(Collected data)

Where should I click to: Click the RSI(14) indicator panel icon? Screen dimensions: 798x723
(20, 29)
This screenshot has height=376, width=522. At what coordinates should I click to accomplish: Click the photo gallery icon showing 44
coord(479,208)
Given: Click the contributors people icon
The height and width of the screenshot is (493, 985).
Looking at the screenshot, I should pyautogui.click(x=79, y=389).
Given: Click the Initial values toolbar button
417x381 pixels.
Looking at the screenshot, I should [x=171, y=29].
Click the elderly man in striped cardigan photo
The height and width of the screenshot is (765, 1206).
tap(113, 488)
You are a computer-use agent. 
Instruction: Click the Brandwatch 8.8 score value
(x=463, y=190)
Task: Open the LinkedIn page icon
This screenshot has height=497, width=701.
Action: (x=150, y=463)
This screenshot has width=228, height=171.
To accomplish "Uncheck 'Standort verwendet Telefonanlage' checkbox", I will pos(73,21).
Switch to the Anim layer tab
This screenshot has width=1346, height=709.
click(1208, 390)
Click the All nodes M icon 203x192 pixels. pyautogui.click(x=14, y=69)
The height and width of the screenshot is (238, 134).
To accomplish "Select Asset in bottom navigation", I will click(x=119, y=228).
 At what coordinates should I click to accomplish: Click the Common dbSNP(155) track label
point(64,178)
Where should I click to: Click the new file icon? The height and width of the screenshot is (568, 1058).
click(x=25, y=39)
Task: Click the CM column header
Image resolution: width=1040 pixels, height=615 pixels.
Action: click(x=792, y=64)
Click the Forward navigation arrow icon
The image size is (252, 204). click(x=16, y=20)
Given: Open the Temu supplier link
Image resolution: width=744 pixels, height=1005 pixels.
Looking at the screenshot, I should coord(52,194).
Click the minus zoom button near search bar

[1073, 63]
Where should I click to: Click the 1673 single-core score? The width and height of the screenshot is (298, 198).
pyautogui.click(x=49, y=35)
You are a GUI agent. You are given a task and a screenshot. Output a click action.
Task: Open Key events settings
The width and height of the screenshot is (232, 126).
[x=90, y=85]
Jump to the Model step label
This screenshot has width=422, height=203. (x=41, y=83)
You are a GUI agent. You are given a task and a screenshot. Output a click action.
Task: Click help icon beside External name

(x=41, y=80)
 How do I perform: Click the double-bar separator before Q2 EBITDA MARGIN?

### [WHAT THE EXERCISE ASKS]
When a line of the data above holds the string "Open", count it, and reply with the resulting number only.

### [RESPONSE FOR THIS EXERCISE]
3